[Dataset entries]

▶

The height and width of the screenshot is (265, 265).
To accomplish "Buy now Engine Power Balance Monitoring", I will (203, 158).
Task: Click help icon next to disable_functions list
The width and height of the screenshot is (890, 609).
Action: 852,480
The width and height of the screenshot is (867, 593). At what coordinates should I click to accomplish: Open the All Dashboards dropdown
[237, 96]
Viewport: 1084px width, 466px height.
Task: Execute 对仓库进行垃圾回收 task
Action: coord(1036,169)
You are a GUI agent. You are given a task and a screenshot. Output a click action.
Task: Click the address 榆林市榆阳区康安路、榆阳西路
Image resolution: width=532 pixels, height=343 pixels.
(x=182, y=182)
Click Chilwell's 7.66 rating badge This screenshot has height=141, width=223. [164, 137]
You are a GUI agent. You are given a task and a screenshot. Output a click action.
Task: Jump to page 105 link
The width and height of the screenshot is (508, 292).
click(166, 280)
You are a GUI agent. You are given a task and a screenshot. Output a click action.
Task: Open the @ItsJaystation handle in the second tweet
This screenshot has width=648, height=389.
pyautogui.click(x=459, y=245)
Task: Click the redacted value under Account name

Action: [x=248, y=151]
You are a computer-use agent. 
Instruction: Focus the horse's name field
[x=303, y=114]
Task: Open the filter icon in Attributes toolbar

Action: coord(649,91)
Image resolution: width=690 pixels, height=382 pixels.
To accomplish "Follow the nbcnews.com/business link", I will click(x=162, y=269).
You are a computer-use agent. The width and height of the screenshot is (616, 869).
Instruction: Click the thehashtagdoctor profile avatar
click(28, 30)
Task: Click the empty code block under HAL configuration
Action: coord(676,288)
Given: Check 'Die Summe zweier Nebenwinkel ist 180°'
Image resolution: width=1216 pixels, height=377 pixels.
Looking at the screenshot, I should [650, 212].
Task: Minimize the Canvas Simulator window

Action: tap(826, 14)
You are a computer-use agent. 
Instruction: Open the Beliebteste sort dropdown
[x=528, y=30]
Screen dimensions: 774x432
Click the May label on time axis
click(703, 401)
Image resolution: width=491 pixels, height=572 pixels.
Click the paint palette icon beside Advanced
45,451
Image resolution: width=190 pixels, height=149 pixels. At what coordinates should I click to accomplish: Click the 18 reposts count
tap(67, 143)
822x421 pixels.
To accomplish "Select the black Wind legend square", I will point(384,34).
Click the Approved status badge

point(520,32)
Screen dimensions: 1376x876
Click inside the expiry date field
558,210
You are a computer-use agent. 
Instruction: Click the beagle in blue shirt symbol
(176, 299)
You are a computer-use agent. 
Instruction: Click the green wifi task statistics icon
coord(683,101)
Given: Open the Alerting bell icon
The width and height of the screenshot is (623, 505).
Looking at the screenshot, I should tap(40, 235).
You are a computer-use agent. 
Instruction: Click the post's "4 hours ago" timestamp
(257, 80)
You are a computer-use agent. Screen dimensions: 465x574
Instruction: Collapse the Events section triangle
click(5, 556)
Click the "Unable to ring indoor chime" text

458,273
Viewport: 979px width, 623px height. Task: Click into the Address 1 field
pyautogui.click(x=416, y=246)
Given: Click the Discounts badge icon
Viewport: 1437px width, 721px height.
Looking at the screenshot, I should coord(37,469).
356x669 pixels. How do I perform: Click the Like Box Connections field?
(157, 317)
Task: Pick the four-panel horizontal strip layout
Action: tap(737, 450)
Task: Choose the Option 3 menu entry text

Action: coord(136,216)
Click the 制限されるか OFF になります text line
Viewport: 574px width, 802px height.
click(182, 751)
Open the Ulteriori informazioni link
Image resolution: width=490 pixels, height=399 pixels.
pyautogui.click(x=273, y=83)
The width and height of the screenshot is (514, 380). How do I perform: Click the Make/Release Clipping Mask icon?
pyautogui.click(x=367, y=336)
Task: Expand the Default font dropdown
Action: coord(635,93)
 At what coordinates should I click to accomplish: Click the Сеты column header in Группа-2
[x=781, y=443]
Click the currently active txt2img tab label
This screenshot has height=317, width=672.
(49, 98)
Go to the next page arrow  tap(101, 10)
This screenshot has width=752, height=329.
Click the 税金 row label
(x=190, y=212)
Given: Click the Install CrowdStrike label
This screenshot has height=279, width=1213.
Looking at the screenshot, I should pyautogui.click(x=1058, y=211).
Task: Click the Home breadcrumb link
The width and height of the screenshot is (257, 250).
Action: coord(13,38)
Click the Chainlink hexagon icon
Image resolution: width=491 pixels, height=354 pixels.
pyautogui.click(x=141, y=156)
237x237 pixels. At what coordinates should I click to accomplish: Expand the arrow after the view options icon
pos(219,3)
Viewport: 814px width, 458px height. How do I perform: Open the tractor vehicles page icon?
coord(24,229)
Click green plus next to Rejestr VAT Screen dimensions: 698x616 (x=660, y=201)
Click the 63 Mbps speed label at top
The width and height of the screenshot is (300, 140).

◀

**WHAT YOU HAVE TO DO**
Return every line of the data unchanged.

**RESPONSE**
The height and width of the screenshot is (265, 265).
To accomplish "Buy now Engine Power Balance Monitoring", I will (203, 158).
Task: Click help icon next to disable_functions list
The width and height of the screenshot is (890, 609).
Action: 852,480
The width and height of the screenshot is (867, 593). At what coordinates should I click to accomplish: Open the All Dashboards dropdown
[237, 96]
Viewport: 1084px width, 466px height.
Task: Execute 对仓库进行垃圾回收 task
Action: coord(1036,169)
You are a GUI agent. You are given a task and a screenshot. Output a click action.
Task: Click the address 榆林市榆阳区康安路、榆阳西路
Image resolution: width=532 pixels, height=343 pixels.
(x=182, y=182)
Click Chilwell's 7.66 rating badge This screenshot has height=141, width=223. [164, 137]
You are a GUI agent. You are given a task and a screenshot. Output a click action.
Task: Jump to page 105 link
The width and height of the screenshot is (508, 292).
click(166, 280)
You are a GUI agent. You are given a task and a screenshot. Output a click action.
Task: Open the @ItsJaystation handle in the second tweet
This screenshot has width=648, height=389.
pyautogui.click(x=459, y=245)
Task: Click the redacted value under Account name

Action: [x=248, y=151]
You are a computer-use agent. 
Instruction: Focus the horse's name field
[x=303, y=114]
Task: Open the filter icon in Attributes toolbar

Action: coord(649,91)
Image resolution: width=690 pixels, height=382 pixels.
To accomplish "Follow the nbcnews.com/business link", I will click(x=162, y=269).
You are a computer-use agent. The width and height of the screenshot is (616, 869).
Instruction: Click the thehashtagdoctor profile avatar
click(28, 30)
Task: Click the empty code block under HAL configuration
Action: coord(676,288)
Given: Check 'Die Summe zweier Nebenwinkel ist 180°'
Image resolution: width=1216 pixels, height=377 pixels.
Looking at the screenshot, I should [650, 212].
Task: Minimize the Canvas Simulator window

Action: tap(826, 14)
You are a computer-use agent. 
Instruction: Open the Beliebteste sort dropdown
[x=528, y=30]
Screen dimensions: 774x432
Click the May label on time axis
click(703, 401)
Image resolution: width=491 pixels, height=572 pixels.
Click the paint palette icon beside Advanced
45,451
Image resolution: width=190 pixels, height=149 pixels. At what coordinates should I click to accomplish: Click the 18 reposts count
tap(67, 143)
822x421 pixels.
To accomplish "Select the black Wind legend square", I will point(384,34).
Click the Approved status badge

point(520,32)
Screen dimensions: 1376x876
Click inside the expiry date field
558,210
You are a computer-use agent. 
Instruction: Click the beagle in blue shirt symbol
(176, 299)
You are a computer-use agent. 
Instruction: Click the green wifi task statistics icon
coord(683,101)
Given: Open the Alerting bell icon
The width and height of the screenshot is (623, 505).
Looking at the screenshot, I should tap(40, 235).
You are a computer-use agent. 
Instruction: Click the post's "4 hours ago" timestamp
(257, 80)
You are a computer-use agent. Screen dimensions: 465x574
Instruction: Collapse the Events section triangle
click(5, 556)
Click the "Unable to ring indoor chime" text

458,273
Viewport: 979px width, 623px height. Task: Click into the Address 1 field
pyautogui.click(x=416, y=246)
Given: Click the Discounts badge icon
Viewport: 1437px width, 721px height.
Looking at the screenshot, I should coord(37,469).
356x669 pixels. How do I perform: Click the Like Box Connections field?
(157, 317)
Task: Pick the four-panel horizontal strip layout
Action: tap(737, 450)
Task: Choose the Option 3 menu entry text

Action: coord(136,216)
Click the 制限されるか OFF になります text line
Viewport: 574px width, 802px height.
click(182, 751)
Open the Ulteriori informazioni link
Image resolution: width=490 pixels, height=399 pixels.
pyautogui.click(x=273, y=83)
The width and height of the screenshot is (514, 380). How do I perform: Click the Make/Release Clipping Mask icon?
pyautogui.click(x=367, y=336)
Task: Expand the Default font dropdown
Action: coord(635,93)
 At what coordinates should I click to accomplish: Click the Сеты column header in Группа-2
[x=781, y=443]
Click the currently active txt2img tab label
This screenshot has height=317, width=672.
(49, 98)
Go to the next page arrow  tap(101, 10)
This screenshot has width=752, height=329.
Click the 税金 row label
(x=190, y=212)
Given: Click the Install CrowdStrike label
This screenshot has height=279, width=1213.
Looking at the screenshot, I should pyautogui.click(x=1058, y=211).
Task: Click the Home breadcrumb link
The width and height of the screenshot is (257, 250).
Action: coord(13,38)
Click the Chainlink hexagon icon
Image resolution: width=491 pixels, height=354 pixels.
pyautogui.click(x=141, y=156)
237x237 pixels. At what coordinates should I click to accomplish: Expand the arrow after the view options icon
pos(219,3)
Viewport: 814px width, 458px height. How do I perform: Open the tractor vehicles page icon?
coord(24,229)
Click green plus next to Rejestr VAT Screen dimensions: 698x616 (x=660, y=201)
Click the 63 Mbps speed label at top
The width and height of the screenshot is (300, 140).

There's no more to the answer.